Friday, May 22, 2009

The Business of Going Green

Bjorn Lomborg wrote a scathing editorial in yesterday's Wall Street Journal entitled "The Climate-Industrial Complex." The occasion is this weekend's World Business Summit on Climate Change in Copenhagen.

His use of the hyphenated term is a direct and explicit reference to outgoing president Dwight Eisenhower's use of the term "military-industrial complex."

Rather than worry about the unholy alliance of large defense contractors, the Pentagon and members of the House Armed Services and Appropriations Committees, as in olden times, Lomborg spotlights today's new unholy alliance.

That would be people like Al Gore, on whom Lomborg focuses, climate-change-friendly legislators and government administrators, and their collaborating corporate partners, such as Duke Energy. I'm a little surprised he omitted GE. Maybe they aren't attending the summit, although it's almost impossible to believe they would miss such an obvious public trough at which to feed, isn't it?

Lomborg writes in his editorial,

"Naturally, many CEOs are genuinely concerned about global warming. But many of the most vocal stand to profit from carbon regulations. The term used by economists for their behavior is "rent-seeking."

American electricity utility Duke Energy, a member of the Copenhagen Climate Council, has long promoted a U.S. cap-and-trade scheme. Yet the company bitterly opposed the Warner-Lieberman bill in the U.S. Senate that would have created such a scheme because it did not include European-style handouts to coal companies. The Waxman-Markey bill in the House of Representatives promises to bring back the free lunch.

U.S. companies and interest groups involved with climate change hired 2,430 lobbyists just last year, up 300% from five years ago. Fifty of the biggest U.S. electric utilities -- including Duke -- spent $51 million on lobbyists in just six months.

The massive transfer of wealth that many businesses seek is not necessarily good for the rest of the economy. Spain has been proclaimed a global example in providing financial aid to renewable energy companies to create green jobs. But research shows that each new job cost Spain 571,138 euros, with subsidies of more than one million euros required to create each new job in the uncompetitive wind industry. Moreover, the programs resulted in the destruction of nearly 110,000 jobs elsewhere in the economy, or 2.2 jobs for every job created."

That Spanish statistic is pretty chilling, and provides context for all those green energy ads you see touting the job creating power of wind or solar energy. Something you certainly don't hear about, eh?

Lomborg concludes his piece with these observations,

"The World Business Summit will hear from "science and public policy leaders" seemingly selected for their scary views of global warming. They include James Lovelock, who believes that much of Europe will be Saharan and London will be underwater within 30 years; Sir Crispin Tickell, who believes that the United Kingdom's population needs to be cut by two-thirds so the country can cope with global warming; and Timothy Flannery, who warns of sea level rises as high as "an eight-story building."

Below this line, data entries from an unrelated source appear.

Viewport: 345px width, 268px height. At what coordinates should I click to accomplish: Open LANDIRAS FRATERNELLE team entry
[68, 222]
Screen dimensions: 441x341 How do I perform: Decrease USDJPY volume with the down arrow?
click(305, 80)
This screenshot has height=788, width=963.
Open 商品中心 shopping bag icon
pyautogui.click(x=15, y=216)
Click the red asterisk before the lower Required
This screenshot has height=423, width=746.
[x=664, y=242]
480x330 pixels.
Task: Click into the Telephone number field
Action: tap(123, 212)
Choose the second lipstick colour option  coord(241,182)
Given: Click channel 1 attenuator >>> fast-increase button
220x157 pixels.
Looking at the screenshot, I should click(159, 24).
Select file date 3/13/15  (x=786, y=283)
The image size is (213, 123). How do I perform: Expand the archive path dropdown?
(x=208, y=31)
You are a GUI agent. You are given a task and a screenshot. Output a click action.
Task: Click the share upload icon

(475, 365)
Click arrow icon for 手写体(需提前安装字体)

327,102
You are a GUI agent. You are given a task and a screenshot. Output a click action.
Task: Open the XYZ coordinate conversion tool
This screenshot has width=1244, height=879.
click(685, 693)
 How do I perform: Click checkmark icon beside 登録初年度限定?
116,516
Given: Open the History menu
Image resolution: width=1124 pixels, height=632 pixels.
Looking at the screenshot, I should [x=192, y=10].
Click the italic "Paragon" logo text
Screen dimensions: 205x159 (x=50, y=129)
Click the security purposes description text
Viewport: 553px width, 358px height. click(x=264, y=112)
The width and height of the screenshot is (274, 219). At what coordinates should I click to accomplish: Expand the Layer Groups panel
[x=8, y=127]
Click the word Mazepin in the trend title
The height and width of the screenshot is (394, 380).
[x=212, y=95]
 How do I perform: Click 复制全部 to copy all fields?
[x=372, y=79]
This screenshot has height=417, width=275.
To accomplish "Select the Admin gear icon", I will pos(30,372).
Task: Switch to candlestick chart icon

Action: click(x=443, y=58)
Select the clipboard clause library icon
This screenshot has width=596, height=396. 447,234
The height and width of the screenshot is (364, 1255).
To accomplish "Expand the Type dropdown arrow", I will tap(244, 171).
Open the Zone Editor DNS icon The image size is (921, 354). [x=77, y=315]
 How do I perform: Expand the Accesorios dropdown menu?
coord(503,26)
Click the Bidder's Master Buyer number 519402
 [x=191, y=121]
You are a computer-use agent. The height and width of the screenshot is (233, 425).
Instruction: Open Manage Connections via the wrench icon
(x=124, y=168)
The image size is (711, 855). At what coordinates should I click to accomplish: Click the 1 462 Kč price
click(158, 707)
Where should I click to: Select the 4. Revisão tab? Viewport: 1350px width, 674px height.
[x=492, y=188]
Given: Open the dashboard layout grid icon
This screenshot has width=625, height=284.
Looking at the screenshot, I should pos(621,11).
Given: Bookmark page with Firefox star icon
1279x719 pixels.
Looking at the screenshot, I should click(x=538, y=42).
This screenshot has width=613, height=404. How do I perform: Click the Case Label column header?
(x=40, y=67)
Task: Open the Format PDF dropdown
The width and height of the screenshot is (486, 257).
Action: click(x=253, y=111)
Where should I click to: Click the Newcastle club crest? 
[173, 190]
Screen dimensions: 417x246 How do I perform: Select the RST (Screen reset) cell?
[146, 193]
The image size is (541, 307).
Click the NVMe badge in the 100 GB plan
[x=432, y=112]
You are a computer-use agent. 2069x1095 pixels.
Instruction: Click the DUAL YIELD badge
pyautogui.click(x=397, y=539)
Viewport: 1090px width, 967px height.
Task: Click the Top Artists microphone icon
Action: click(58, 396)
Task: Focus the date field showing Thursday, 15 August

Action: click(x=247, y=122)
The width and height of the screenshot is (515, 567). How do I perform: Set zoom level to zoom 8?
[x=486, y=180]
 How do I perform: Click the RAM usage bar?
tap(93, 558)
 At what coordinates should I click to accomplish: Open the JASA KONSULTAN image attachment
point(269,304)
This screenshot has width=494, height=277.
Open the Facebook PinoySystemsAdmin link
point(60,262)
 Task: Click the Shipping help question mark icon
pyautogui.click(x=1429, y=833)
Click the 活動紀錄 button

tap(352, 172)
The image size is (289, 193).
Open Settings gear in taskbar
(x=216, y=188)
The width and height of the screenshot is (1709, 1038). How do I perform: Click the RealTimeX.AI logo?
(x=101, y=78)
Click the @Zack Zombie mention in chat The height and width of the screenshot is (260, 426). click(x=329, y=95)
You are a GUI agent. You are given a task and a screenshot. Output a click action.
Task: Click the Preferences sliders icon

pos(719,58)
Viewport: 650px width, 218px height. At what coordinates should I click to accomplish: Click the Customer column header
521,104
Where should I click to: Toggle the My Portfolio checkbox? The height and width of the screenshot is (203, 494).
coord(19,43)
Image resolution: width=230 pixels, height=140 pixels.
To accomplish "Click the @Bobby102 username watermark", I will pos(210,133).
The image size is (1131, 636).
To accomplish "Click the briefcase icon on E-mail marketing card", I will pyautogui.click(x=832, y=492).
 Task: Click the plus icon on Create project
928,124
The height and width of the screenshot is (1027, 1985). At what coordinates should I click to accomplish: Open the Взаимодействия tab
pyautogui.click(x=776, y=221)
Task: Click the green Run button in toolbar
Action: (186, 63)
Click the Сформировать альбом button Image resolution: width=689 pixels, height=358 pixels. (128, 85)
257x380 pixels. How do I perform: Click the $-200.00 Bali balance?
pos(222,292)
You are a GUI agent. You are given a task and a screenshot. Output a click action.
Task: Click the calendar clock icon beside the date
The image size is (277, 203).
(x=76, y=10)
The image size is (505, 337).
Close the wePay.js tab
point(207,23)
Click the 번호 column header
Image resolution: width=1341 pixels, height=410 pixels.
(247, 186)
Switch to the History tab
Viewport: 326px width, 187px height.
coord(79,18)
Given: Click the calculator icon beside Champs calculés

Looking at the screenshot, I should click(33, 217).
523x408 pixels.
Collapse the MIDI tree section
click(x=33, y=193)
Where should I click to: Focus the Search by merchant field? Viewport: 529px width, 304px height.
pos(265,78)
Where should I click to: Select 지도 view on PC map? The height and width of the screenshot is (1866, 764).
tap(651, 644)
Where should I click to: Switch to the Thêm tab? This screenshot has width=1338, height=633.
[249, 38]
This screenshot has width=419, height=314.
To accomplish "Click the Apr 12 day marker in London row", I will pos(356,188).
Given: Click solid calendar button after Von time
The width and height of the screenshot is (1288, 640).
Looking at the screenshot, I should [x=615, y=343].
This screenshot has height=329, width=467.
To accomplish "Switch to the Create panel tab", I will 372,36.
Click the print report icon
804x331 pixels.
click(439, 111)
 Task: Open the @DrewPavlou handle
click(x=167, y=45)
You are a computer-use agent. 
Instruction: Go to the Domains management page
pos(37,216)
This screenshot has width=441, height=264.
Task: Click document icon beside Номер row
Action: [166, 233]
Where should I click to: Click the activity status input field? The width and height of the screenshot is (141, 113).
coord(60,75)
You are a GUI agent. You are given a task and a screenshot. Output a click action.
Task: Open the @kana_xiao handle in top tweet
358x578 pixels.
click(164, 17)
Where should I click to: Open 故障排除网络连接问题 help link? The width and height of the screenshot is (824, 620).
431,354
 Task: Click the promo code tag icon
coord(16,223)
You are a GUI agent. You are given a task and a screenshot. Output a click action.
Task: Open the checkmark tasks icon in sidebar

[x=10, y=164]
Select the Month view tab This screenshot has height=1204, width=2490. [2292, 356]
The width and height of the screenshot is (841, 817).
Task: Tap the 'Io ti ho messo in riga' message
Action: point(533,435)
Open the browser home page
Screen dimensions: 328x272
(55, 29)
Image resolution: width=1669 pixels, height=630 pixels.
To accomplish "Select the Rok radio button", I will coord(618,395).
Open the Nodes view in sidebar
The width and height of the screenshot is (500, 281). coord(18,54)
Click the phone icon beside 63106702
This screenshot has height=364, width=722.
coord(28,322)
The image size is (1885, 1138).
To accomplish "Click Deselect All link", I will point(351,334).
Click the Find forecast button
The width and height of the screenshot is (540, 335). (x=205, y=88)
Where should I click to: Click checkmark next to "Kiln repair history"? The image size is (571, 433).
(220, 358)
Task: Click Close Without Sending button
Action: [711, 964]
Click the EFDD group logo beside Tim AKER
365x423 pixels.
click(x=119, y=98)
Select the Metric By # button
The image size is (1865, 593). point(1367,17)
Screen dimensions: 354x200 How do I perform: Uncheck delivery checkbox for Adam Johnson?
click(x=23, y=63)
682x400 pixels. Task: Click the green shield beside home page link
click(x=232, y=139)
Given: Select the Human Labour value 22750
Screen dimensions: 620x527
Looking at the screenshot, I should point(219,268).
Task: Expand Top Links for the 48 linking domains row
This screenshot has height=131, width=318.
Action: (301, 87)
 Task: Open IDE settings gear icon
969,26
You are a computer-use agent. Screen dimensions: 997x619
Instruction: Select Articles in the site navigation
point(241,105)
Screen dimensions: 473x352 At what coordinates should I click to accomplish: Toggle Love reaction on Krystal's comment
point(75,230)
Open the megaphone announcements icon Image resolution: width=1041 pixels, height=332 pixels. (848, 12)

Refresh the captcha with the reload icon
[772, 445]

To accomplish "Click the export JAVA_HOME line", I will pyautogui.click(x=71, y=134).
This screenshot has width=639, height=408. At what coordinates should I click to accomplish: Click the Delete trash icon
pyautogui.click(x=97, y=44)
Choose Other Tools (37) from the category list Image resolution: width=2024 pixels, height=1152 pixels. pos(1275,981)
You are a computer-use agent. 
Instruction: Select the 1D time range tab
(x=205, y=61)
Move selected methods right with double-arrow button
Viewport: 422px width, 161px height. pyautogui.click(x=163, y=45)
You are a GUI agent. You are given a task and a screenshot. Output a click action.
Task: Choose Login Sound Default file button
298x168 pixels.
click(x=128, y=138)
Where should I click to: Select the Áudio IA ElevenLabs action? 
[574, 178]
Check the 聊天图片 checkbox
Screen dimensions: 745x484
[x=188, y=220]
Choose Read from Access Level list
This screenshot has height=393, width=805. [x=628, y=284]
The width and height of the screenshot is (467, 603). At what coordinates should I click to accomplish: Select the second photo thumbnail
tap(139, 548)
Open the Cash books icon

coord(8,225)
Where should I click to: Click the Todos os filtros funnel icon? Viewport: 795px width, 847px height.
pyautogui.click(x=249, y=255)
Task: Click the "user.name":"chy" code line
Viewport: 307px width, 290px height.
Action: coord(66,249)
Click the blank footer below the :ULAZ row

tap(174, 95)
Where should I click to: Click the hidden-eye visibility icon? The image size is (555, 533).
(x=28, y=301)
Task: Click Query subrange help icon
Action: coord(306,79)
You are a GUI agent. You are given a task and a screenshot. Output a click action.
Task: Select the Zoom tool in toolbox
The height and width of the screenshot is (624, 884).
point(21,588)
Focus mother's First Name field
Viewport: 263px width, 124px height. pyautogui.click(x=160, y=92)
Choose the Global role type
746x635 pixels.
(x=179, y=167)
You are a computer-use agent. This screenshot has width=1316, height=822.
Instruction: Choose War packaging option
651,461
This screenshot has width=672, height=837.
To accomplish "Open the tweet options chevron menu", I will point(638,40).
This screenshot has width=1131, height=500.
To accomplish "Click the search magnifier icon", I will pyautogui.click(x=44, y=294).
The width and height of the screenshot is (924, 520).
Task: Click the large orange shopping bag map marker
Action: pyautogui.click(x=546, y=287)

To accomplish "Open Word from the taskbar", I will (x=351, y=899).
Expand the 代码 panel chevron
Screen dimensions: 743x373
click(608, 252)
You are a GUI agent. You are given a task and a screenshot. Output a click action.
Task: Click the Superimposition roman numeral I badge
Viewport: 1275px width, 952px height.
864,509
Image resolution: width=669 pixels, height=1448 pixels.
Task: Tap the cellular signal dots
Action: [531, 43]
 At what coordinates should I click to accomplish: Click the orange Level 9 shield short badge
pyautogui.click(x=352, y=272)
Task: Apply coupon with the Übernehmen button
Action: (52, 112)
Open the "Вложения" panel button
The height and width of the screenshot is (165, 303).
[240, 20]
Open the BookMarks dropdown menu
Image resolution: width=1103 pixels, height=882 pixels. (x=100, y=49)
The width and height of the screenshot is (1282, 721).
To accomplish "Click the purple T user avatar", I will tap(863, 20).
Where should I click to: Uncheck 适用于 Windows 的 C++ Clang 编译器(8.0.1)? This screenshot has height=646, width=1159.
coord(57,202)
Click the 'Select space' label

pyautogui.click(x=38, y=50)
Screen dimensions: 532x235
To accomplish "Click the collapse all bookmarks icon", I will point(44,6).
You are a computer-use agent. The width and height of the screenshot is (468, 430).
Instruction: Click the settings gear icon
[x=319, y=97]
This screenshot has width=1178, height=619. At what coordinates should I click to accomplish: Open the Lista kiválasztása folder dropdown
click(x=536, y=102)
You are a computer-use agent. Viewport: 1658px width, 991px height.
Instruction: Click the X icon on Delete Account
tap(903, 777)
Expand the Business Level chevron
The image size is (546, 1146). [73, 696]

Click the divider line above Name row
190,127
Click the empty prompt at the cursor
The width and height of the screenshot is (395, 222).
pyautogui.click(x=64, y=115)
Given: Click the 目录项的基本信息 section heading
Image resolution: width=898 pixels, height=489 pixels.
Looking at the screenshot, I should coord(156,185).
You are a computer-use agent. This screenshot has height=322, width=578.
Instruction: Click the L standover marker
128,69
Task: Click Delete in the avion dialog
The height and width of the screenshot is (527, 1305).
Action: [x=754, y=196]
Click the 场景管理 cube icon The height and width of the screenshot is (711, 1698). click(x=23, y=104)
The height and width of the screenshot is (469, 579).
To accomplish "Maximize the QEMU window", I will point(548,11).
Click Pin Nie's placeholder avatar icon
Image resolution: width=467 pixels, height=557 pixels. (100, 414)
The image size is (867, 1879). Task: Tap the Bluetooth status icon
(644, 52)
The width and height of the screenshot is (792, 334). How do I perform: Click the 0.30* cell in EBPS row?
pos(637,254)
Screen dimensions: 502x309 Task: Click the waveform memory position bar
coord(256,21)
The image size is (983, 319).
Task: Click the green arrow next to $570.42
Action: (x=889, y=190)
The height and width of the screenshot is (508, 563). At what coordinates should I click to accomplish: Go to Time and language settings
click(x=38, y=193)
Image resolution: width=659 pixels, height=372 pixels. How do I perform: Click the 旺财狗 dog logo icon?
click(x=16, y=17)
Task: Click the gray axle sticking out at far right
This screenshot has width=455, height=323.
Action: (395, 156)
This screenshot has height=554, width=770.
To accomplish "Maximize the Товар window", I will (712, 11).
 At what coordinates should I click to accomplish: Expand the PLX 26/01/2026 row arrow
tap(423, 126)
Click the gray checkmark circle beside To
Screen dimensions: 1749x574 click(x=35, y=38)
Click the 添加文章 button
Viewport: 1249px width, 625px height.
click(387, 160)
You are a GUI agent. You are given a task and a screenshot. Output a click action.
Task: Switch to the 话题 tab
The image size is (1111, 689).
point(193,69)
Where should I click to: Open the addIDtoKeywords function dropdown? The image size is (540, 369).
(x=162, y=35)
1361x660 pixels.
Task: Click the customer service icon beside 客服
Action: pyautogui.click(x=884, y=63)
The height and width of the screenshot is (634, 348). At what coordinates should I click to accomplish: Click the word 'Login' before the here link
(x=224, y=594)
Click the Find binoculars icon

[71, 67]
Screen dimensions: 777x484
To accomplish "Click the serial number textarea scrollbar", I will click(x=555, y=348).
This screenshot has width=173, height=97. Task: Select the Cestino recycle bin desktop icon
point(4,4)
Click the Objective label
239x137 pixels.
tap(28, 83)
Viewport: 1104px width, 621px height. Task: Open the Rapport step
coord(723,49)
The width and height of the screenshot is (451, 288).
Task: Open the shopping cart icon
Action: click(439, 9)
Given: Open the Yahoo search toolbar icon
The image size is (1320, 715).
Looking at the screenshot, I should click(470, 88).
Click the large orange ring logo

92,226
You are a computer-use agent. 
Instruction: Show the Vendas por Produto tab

Free speech is important. But these visions of catastrophe are a long way outside of mainstream scientific opinion, and they go much further than the careful findings of the United Nations panel of climate change scientists. When it comes to sea-level rise, for example, the United Nations expects a rise of between seven and 23 inches by 2100 -- considerably less than a one-story building.

There would be an outcry -- and rightfully so -- if big oil organized a climate change conference and invited only climate-change deniers.

The partnership among self-interested businesses, grandstanding politicians and alarmist campaigners truly is an unholy alliance. The climate-industrial complex does not promote discussion on how to overcome this challenge in a way that will be best for everybody. We should not be surprised or impressed that those who stand to make a profit are among the loudest calling for politicians to act. Spending a fortune on global carbon regulations will benefit a few, but dearly cost everybody else."

Lomborg's casual comment on the one-sided nature of the summit belies his concern. As many have suspected, the climate change crowd is no longer interested in either debate about the sources of any change, nor the sort of cost-benefit work regarding how it could even be affordably affected, as Lomborg has long and successfully demonstrated to be virtually impossible.

Instead, this 'unholy alliance' is moving full steam ahead to wring profits out of the climate scare for the early, chosen few businesses.

2 comments:

Anonymous said...

Don't forget about Steven Chu's idea of imposing carbon tarrif's on imports from countries, and Congress' bills authorizing same. This would effectively impose tarrifs on countries like China that have loose carbon standards, and on imports of carbon intense fossil fuels like tar sands from Canada and Venezuela. Smoot-Hawley redux.

C Neul said...

Good point. Thanks for the reminders.

This has failure and voter outrage written all over it, does it not?